## TO DO
Count the lines in the records below that contain the string "arrow", with case counting. Reply with the number alone.
=======
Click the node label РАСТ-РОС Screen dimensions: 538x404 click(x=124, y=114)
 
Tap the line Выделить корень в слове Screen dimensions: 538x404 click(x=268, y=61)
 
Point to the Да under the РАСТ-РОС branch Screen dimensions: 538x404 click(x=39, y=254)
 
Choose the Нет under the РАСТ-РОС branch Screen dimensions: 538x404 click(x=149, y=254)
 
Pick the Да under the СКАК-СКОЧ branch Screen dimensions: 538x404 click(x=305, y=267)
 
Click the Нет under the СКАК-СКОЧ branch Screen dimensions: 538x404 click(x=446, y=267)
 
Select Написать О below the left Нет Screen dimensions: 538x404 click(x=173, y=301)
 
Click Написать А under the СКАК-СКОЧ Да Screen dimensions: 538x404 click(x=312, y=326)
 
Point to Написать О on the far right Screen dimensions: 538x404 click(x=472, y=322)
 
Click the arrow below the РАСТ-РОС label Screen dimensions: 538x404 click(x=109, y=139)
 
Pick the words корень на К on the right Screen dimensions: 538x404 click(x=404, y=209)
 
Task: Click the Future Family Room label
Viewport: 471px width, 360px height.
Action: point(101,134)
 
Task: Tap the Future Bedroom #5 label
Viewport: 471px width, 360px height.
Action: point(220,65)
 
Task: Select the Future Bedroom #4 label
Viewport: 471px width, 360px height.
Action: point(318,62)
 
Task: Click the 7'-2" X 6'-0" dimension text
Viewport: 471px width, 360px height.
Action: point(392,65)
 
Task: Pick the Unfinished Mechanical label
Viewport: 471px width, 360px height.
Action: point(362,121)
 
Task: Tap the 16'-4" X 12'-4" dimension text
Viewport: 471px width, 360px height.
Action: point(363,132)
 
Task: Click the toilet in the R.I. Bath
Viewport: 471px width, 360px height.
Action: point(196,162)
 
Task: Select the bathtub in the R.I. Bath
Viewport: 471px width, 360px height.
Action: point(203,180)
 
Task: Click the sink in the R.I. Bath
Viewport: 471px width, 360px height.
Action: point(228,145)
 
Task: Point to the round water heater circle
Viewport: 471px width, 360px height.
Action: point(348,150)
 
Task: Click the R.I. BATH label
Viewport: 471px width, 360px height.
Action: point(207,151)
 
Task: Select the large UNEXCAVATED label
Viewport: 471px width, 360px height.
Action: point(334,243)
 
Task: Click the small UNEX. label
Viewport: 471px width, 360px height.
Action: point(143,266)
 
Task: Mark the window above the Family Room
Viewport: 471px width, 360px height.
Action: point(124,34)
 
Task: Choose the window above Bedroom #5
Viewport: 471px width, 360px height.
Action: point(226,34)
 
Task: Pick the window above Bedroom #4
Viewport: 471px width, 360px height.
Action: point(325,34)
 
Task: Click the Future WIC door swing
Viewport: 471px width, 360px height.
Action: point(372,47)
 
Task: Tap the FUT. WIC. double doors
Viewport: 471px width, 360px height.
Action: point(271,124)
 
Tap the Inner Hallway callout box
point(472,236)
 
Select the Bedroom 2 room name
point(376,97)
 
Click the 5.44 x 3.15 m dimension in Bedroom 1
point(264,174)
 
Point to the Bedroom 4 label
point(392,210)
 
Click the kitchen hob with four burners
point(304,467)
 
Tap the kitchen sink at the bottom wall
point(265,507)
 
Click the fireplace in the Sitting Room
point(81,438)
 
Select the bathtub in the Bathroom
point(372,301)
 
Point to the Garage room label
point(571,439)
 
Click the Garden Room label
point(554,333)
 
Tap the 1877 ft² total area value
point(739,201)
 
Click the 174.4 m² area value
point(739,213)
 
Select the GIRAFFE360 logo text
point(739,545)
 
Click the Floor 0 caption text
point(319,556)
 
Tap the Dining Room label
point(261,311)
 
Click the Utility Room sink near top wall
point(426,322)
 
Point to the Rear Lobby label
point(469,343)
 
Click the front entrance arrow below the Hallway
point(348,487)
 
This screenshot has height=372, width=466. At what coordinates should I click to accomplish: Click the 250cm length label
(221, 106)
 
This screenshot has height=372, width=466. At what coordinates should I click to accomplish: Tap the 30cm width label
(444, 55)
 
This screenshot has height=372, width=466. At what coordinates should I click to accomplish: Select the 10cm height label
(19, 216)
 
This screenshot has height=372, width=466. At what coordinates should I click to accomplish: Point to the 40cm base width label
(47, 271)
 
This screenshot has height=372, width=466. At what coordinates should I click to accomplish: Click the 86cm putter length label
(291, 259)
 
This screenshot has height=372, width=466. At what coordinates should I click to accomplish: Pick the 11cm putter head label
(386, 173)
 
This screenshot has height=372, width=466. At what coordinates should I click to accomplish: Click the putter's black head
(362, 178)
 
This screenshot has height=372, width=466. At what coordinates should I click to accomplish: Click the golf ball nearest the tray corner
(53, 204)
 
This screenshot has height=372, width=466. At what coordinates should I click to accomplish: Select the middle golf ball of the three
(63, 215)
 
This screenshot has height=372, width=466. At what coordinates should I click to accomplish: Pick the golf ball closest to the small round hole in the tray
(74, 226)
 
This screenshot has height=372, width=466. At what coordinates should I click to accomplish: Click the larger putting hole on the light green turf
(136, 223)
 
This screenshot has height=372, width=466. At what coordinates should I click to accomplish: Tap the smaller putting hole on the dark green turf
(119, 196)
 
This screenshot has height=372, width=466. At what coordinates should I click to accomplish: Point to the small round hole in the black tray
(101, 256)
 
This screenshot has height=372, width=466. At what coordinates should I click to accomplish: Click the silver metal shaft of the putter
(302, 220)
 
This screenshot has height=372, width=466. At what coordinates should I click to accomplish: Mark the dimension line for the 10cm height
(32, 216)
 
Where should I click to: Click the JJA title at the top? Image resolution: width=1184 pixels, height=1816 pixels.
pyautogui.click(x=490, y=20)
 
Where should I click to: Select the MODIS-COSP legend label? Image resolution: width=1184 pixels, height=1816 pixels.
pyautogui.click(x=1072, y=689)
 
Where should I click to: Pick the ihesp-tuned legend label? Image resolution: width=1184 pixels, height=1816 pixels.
=======
## OUTPUT OF THE TASK
2